**Instructions for the task:** Please locate each line in the rows below that contains the word "screenshot", and copy those lines.

──────── Exercise materials

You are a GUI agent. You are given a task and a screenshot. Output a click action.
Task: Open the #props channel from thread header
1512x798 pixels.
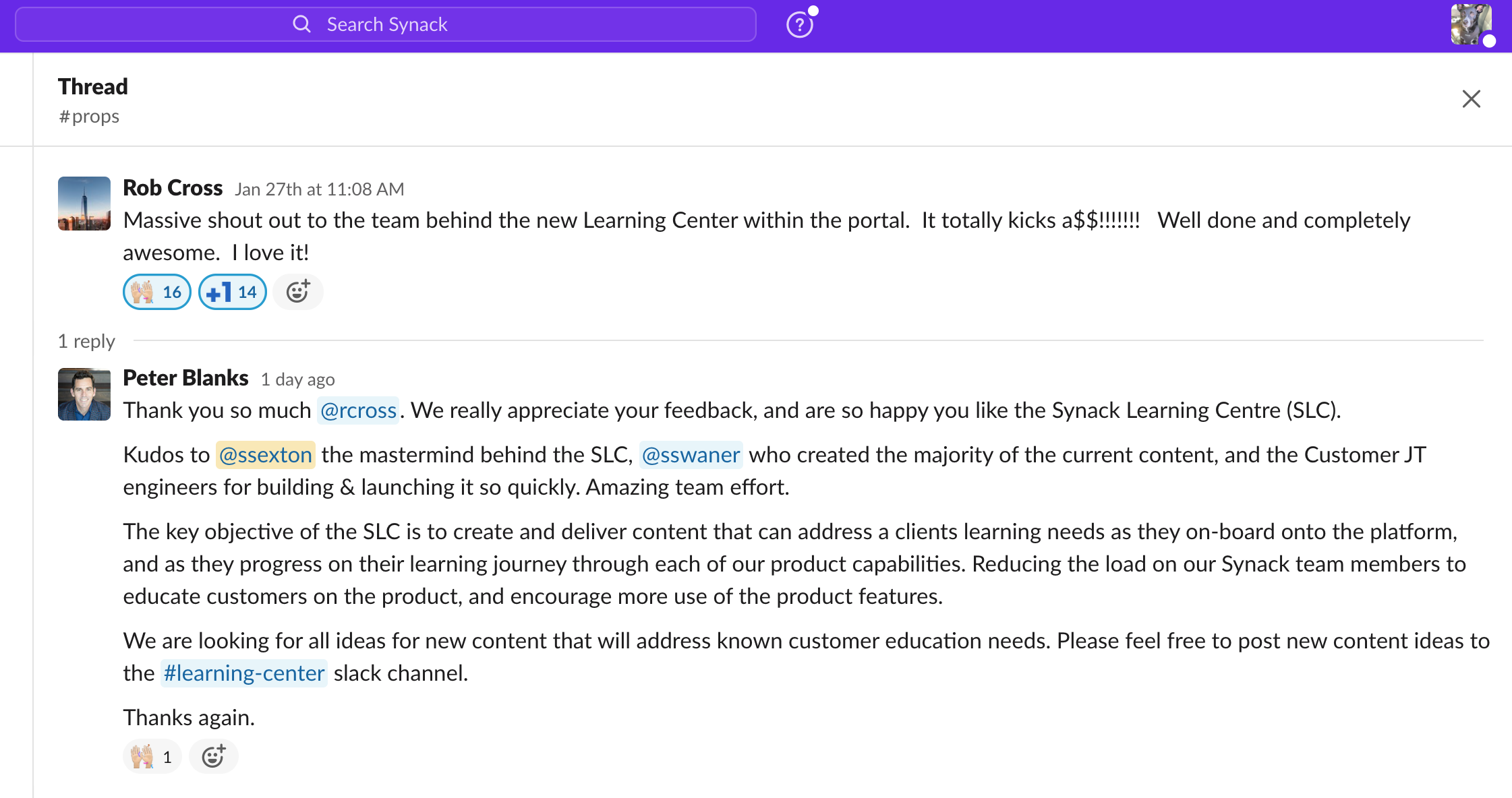pyautogui.click(x=89, y=117)
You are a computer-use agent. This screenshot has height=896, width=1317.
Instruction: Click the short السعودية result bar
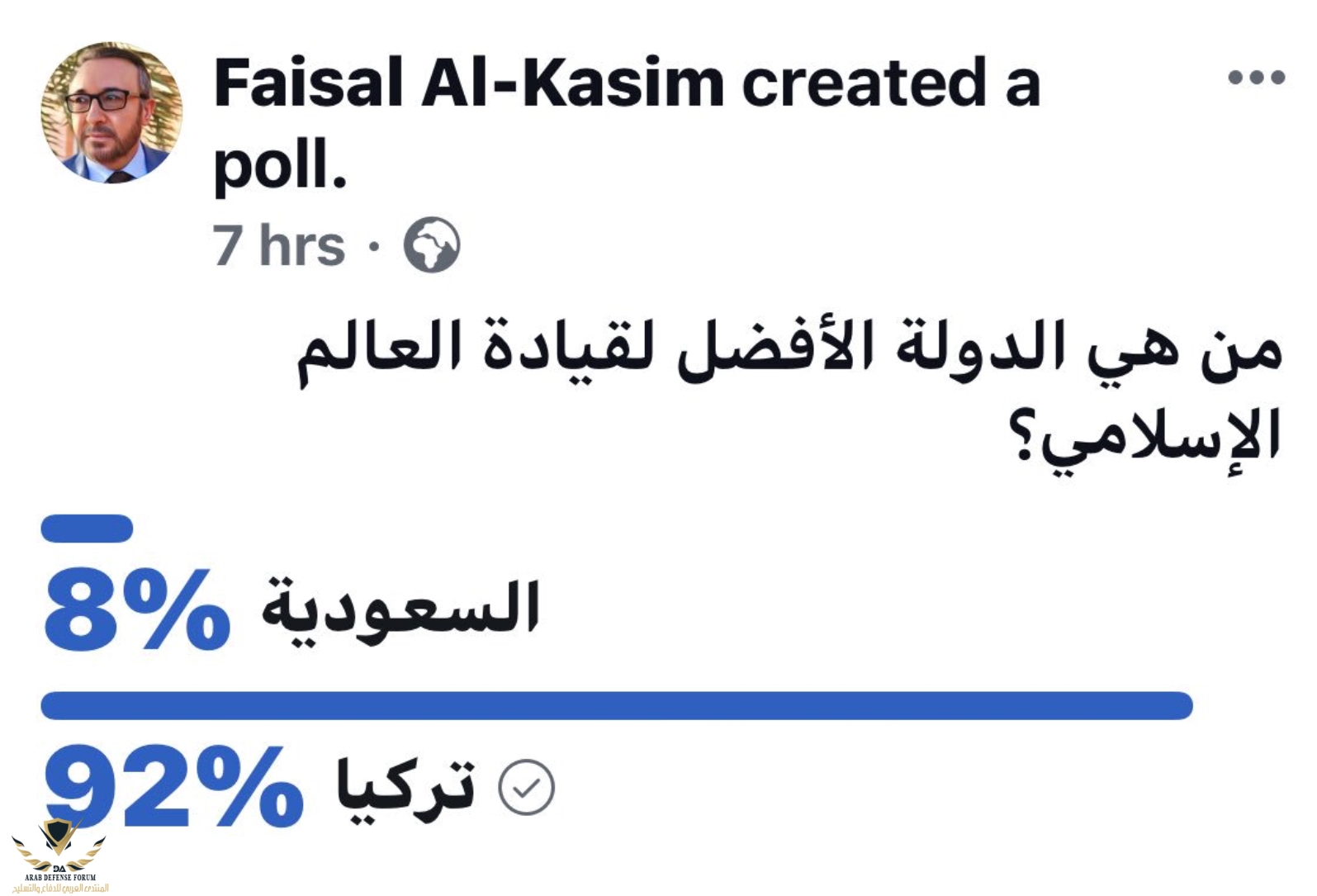87,529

────────────────

**Solution below:**
You are a GUI agent. You are given a task and a screenshot. Output a click action.
You are a computer-use agent. This screenshot has height=896, width=1317.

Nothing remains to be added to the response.